The shipped Dockerfile is ~700 MB on disk (Debian slim + chromium + fonts + noVNC). On first use isorun pulls it once and caches a golden snapshot — subsequent boots take the standard ~30 ms.

Use it

from isorun import Sandbox
with Sandbox(
"docker.io/your-account/isorun-computer-use:1.0",
vcpus=2,
mem_mib=2048,
) as sb:
# The runner's init runs the isorun agent, not the image's CMD,
# so we kick off the desktop ourselves. & disowns it so the exec
# call returns immediately.
sb.exec("/usr/local/bin/start-vnc.sh &")
# Wait a moment for chromium + noVNC to bind
import time; time.sleep(2)
print("CDP :", sb.cdp_url()) # → https://run<id>.isorun.ai/sb/p/9222/
print("noVNC :", sb.vnc_url()) # → https://run<id>.isorun.ai/sb/p/6080/
# Hand the URL to the user, or drive Chromium yourself.
input("Press enter to destroy…")

Drive it with Playwright

from playwright.sync_api import sync_playwright
from isorun import Sandbox
with Sandbox("docker.io/your-account/isorun-computer-use:1.0",
vcpus=2, mem_mib=2048) as sb:
sb.exec("/usr/local/bin/start-vnc.sh &")
import time; time.sleep(2)
with sync_playwright() as p:
browser = p.chromium.connect_over_cdp(sb.cdp_url())
ctx = browser.contexts[0] if browser.contexts else browser.new_context()
page = ctx.new_page()
page.goto("https://example.com")
print(page.title())
page.screenshot(path="/tmp/screenshot.png")

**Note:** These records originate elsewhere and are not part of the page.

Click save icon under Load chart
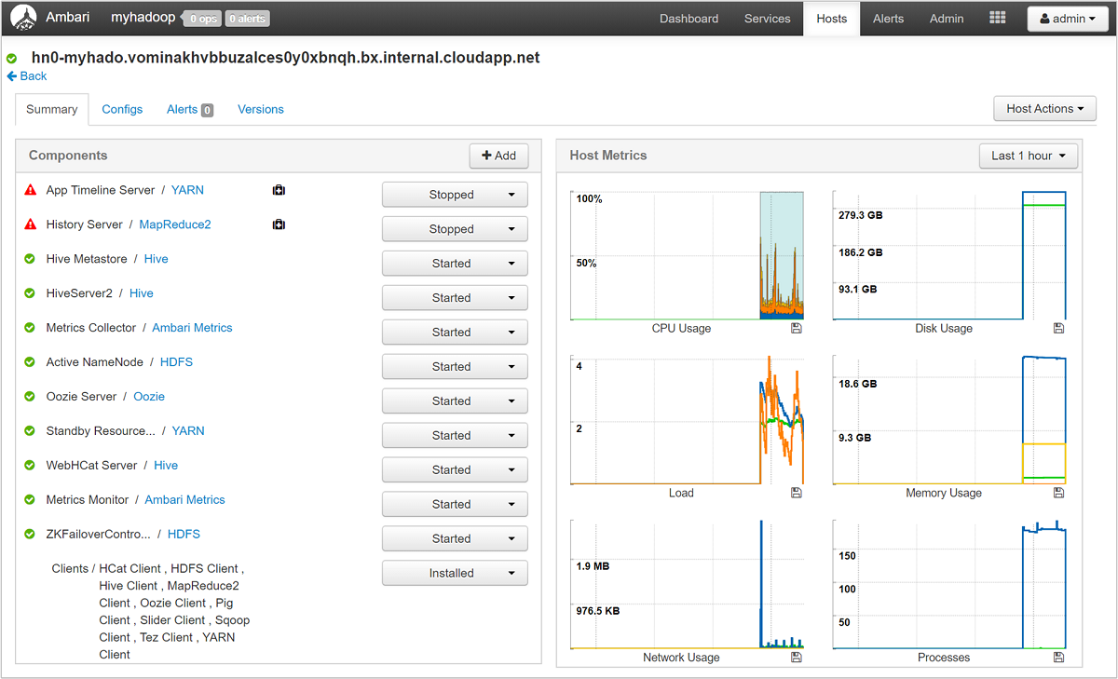 (796, 493)
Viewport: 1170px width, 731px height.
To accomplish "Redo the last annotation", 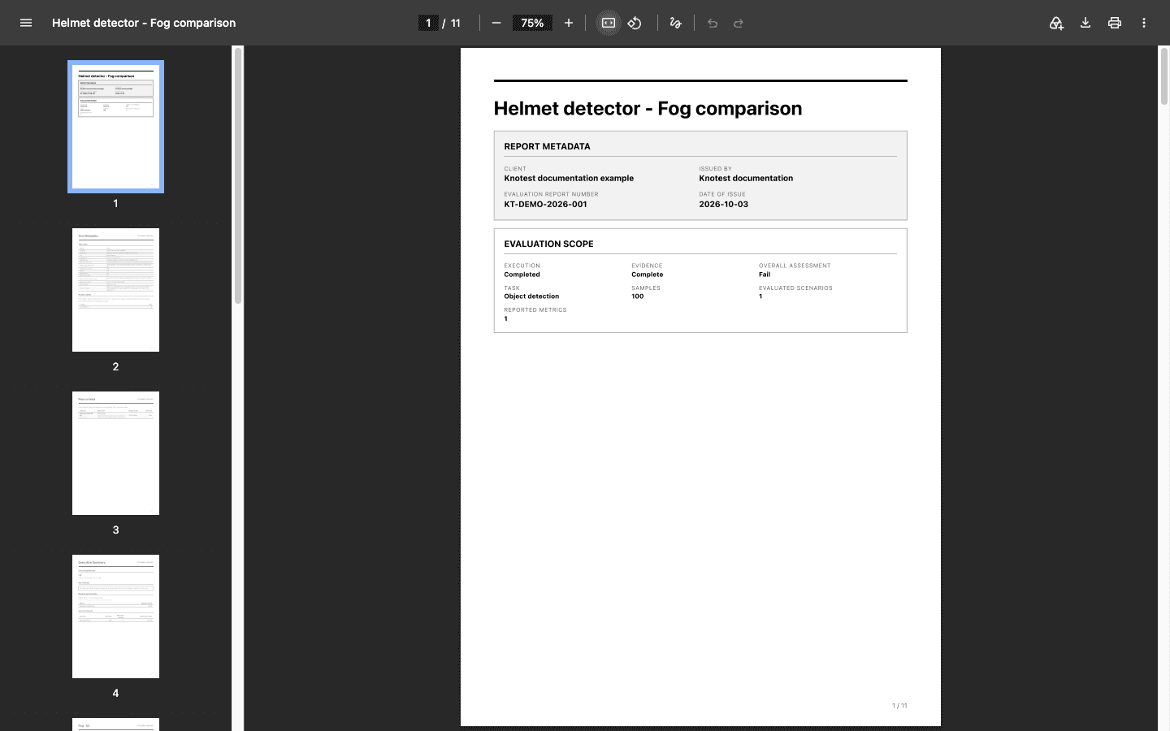I will [739, 23].
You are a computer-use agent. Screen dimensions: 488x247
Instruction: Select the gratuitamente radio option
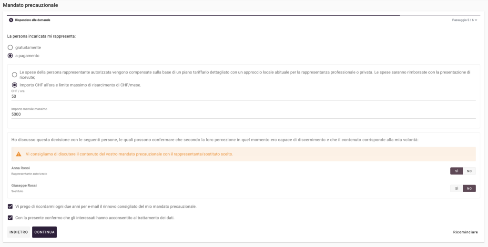[x=10, y=47]
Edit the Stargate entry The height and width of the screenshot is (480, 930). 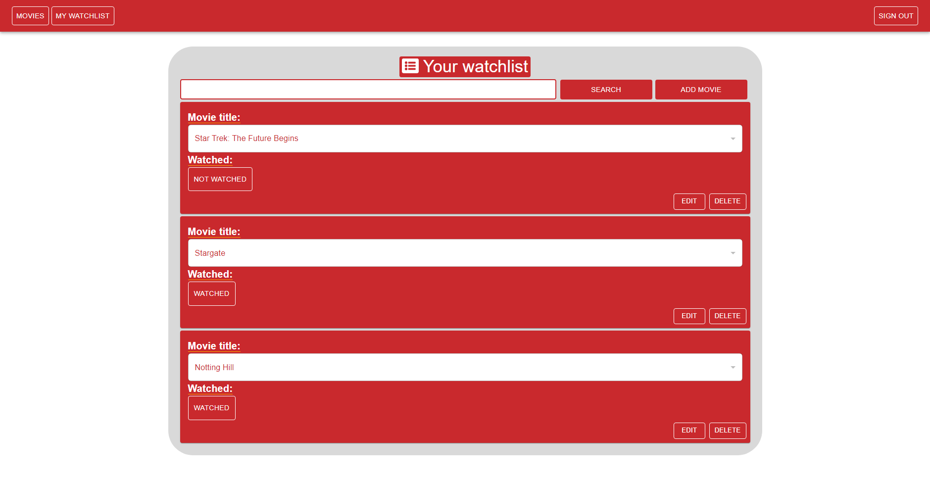click(x=689, y=316)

Drive it with Anthropic Computer Use

The Anthropic Computer Use beta accepts a CDP endpoint. Pass it sb.cdp_url() and the model will operate Chromium inside the sandbox.

import anthropic
from isorun import Sandbox
with Sandbox("docker.io/your-account/isorun-computer-use:1.0",
vcpus=2, mem_mib=2048) as sb:
sb.exec("/usr/local/bin/start-vnc.sh &")
import time; time.sleep(2)
client = anthropic.Anthropic()
response = client.beta.messages.create(
model="claude-opus-4-6",
max_tokens=1024,
tools=[{
"type": "computer_20250124",
"name": "computer",
"display_width_px": 1280,
"display_height_px": 800,
"cdp_url": sb.cdp_url(),
}],
messages=[{"role": "user", "content": "Open example.com and read me the page title."}],
betas=["computer-use-2025-01-24"],
)
print(response.content)

Watch the agent in real time

Open sb.vnc_url() in any browser. You get the noVNC web UI showing the live Chromium session — the agent’s mouse moves, page loads, typed input, all of it. Useful for debugging agent loops and for building “supervised computer use” UIs where a human monitors the agent visually.

Behind the scenes: noVNC is HTML/JS running in your browser, talking to a websockify proxy on the sandbox’s port 6080, which converts the WebSocket frames to TCP for x11vnc on port 5900. The whole chain (HTML browser → CF → cloudflared → runner proxy → guest noVNC → websockify → x11vnc → Xvfb) passes through cleanly because every hop in the runner-side proxy supports WebSocket upgrade.

Resources

  • vCPUs: 2 minimum (Chromium hates being CPU-starved)
  • Memory: 2 GiB minimum, 4 GiB if you’ll have many tabs open
  • Disk: default 3 GiB scratch is enough; bump to 10 GiB if you expect downloads or large session storage

Why this is fast

  • Image build: one-time, on your CI machine. Push to a registry.
  • Sandbox boot: same ~30 ms cold start as any other image, because the golden snapshot already has Chromium’s pages faulted in via the pre-warm step.
  • CDP connection: sub-100 ms from a colocated client, dominated by the cloudflared tunnel hop.
  • Per-action latency (click, screenshot, type): 50-150 ms, bounded by CDP round-trip + Xvfb redraw — the same as any local Playwright session.

A computer-use sandbox costs about the same as a regular sandbox (~$0.082/hr at 2 vCPU + 2 GiB), and like every other isorun sandbox you can sb.hibernate() it when idle and pay zero until the user comes back.